根据匹配基元的不同,局域算法主要分为区域匹配、特征匹配,以及相位匹配3种。
为了找到一点在另一幅图像中的对应点,区域匹配法将该点周围的一个小区域(template)同另一幅图像中的一系列小区域(searchregion)进行比较,定为匹配点。
通常,区域匹配算法的目的是获取致密的深度图,其适用于满足条件的立体视觉问题:
光源可理想化为无穷远处的点光源,场景中的物体表面为完全漫反射,图像对之间的几何畸变和辐射畸变(或不一致的程度)很小。
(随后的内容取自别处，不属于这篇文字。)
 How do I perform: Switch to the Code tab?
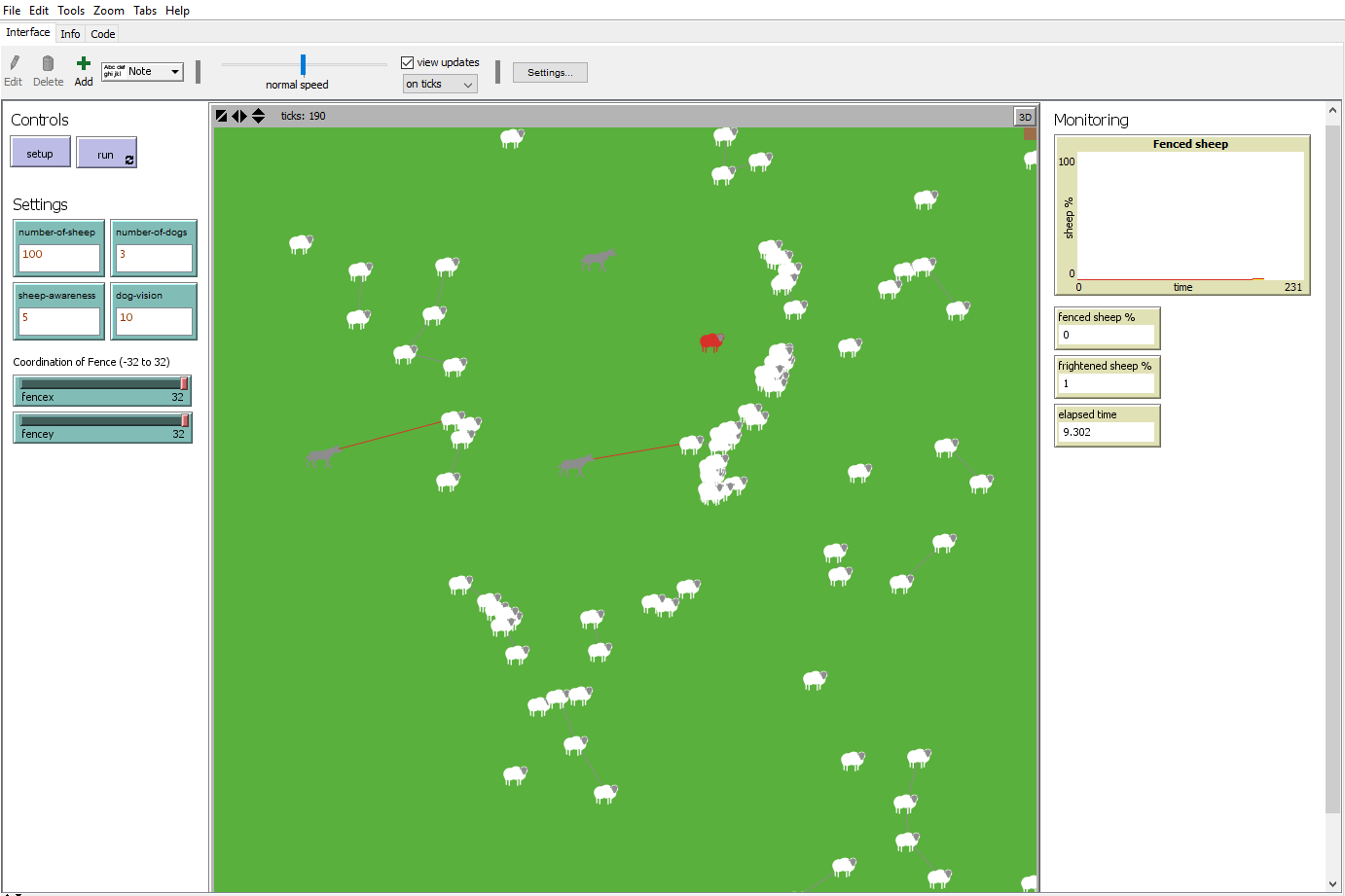point(103,34)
特征匹配是为使匹配过程满足一定抗噪能力且减少歧义性问题而提出。
一般地,用于匹配的特征应满足以下特性:
唯一性、再现性、具有物理意义。
基于特征的匹配一般含有特征提取和定位、特征描述、特征匹配三个步骤。
特征匹配具有较强的抗干扰性,而且计算量小,速度快,较易处理立体视觉中的视差不连续问题。
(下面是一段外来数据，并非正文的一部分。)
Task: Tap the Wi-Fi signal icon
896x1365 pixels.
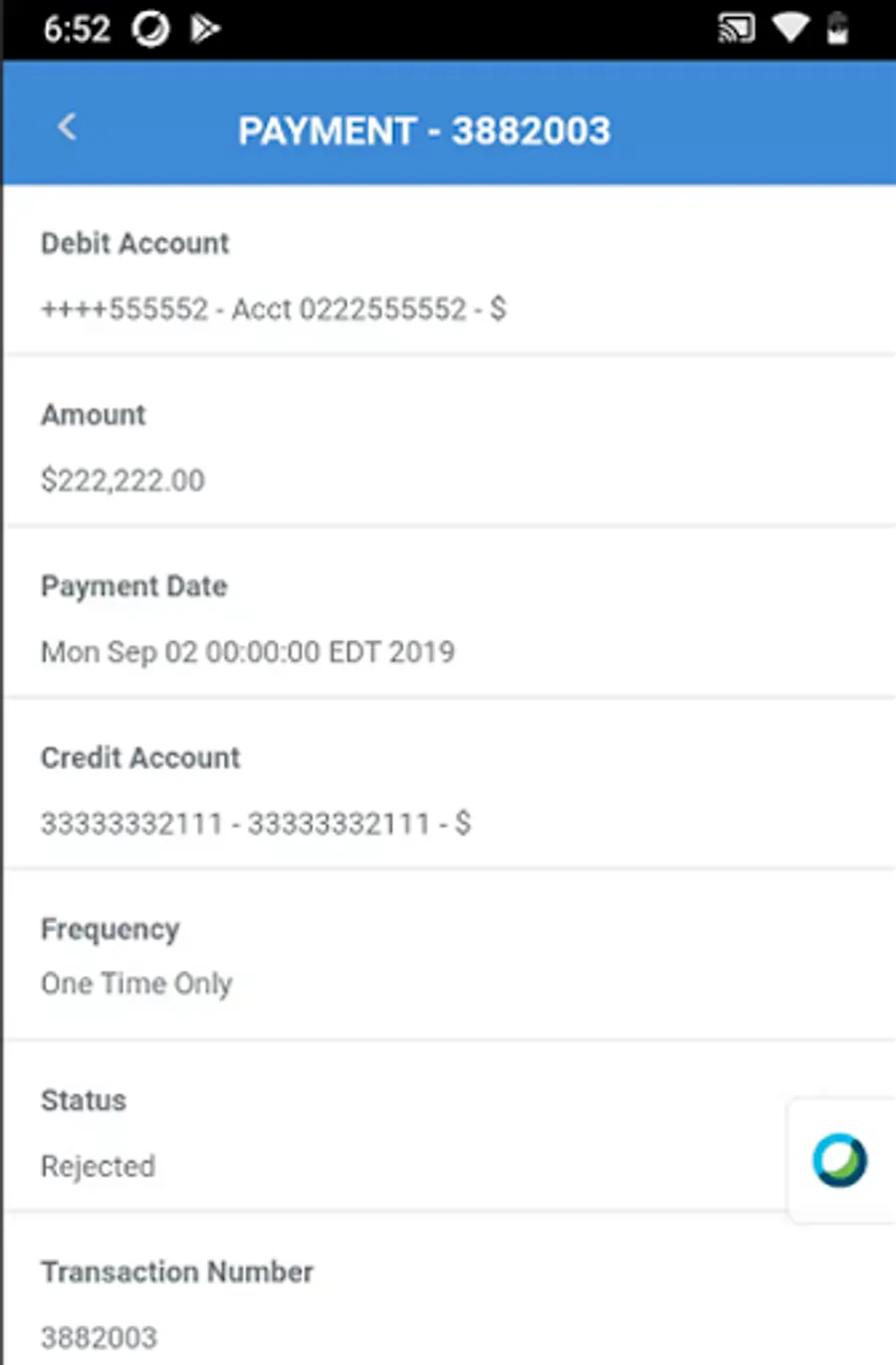Action: tap(790, 29)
其不足之处首先是特征在图像中的稀疏性决定特征匹配只能得到稀疏的视差场,要获得密集的视差场需借助插值过程,而插值过程往往较为复杂。
其次,特征的提取和定位过程直接影响特征匹配结果的精确度。
相位匹配在假设两幅图像中对应点的局部相位相等的条件下,对带通滤波信号的相位信息进行处理而得到视差图。
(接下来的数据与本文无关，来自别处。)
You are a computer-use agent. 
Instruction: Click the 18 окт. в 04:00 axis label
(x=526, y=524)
相位匹配依据的原理为傅立叶平移原理,即信号在空间域上的平移产生频率域上成比例的相位平移,由于相位本身反映的是信号的结构信息,因此相位匹配对图像的高频噪音有很好的抑制作用,同时对几何畸变和辐射畸变有很好的抑制作用,能获得亚像素级的致密视差。
全局匹配算法一般有动态规划的算法和图切割的算法。
最常用的全局匹配算法是动态规划算法,其思想是把求解整个图像深度值的过程分解为一些子过程,从而减少算法的复杂度,动态规划的思想体现了顺序约束和连续性约束。
动态规划的优点是可以很好的处理因局部纹理单一而造成的误匹配,且算法复杂度不高,缺点是容易因局部的噪音而造成误差传播,形成条纹瑕疵。
图切割的方法可以有效地融合水平和竖直方向上的连续性约束,是目前处理效果最好的立体匹配算法,其缺点为算法的复杂度较高。
图切割的基本思想为构建一个网络,通过最小割方法寻找网络的最大流。
目前,立体匹配的研究重点关注的两个重要问题是:
遮挡问题(Occlusion)和实时性问题(Real-timeImplementation)。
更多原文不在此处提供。